Irene Herold is paid $105,140 as the dean of Mason Library at Keene State College in New Hampshire, a small state school with about 5,200 students, roughly a quarter the student population of UH Manoa. So her new UH job will provide her with a $90,000-a-year raise.
Next week, the UH Regents will vote on a proposal to hire Herold as UH Manoa's university librarian, overseeing three libraries, an $15 million annual budget and about 145 faculty and staff.
Herold's proposed annual salary is $195,000 for three years and she'll be granted tenure automatically, under the deal set to go before the regents in a vote March 21.
That's $50,000 higher than the interim UH librarian is being paid now and $52,536 more than the last permanent university librarian was paid before she left UH in December of 2006. The permanent position has been vacant for more than six years.
"I think the salary is out of line," said State Sen. Sam Slom (R-Hawaii Kai, Kahala), a critic of many management and spending decisions by UH administrators. "And it says to me that again the university is not taking seriously the recommendations the legislature made."
After a State Senate inquiry into the UH's failed Stevie Wonder concert last fall, senators recommended various reforms, policy changes and spending cutbacks.
UH Manoa spokeswoman Diane Chang released a written statement that said, "In filling this leadership position, the recommended salary for the university librarian was arrived at after taking into consideration national compensation data for similar positions, and through negotiations with the selectee (Herold), who was highly qualified."
Chang said the university was "unable to provide someone for an on-camera interview today."
Herold's salary will be nearly double that of the highest paid UH senior librarians she oversees. Librarian 5s, the senior category of librarians, range in pay from about $75,000 to $103,000, according to UH records.
One of them, Monica Ghosh, a 22-year veteran of UH's Hamilton Library, said she thought Herold was the best choice out of the two finalists for the position and she has nothing personal against her.
But Ghosh told Hawaii News Now by phone late Friday afternoon, "I'm appalled at the huge discrepancy between faculty and administrators' salaries."

Supplied information |
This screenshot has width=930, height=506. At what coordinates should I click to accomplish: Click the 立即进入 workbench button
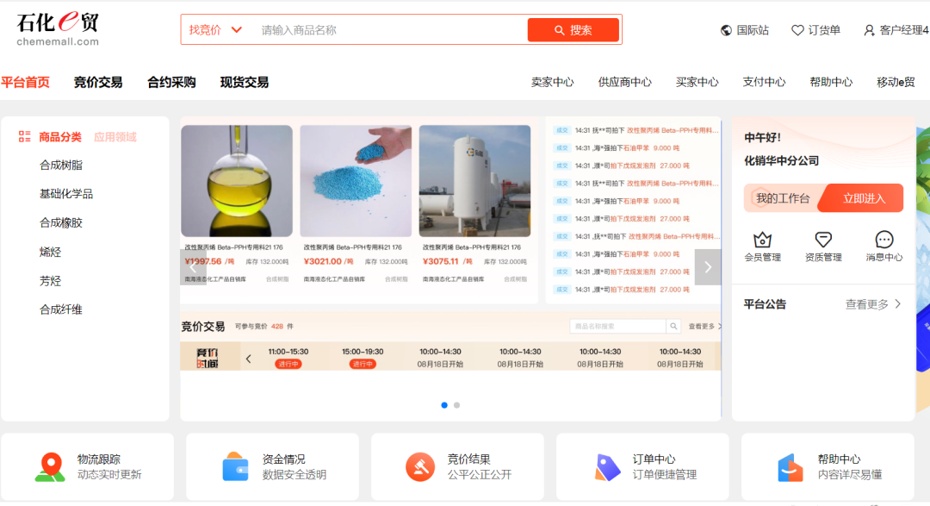click(x=863, y=198)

Problem | In the article on the proposed UH Manoa librarian salary, what pay range is given for Librarian 5s?

Exercise result | About $75,000 to $103,000, according to UH records.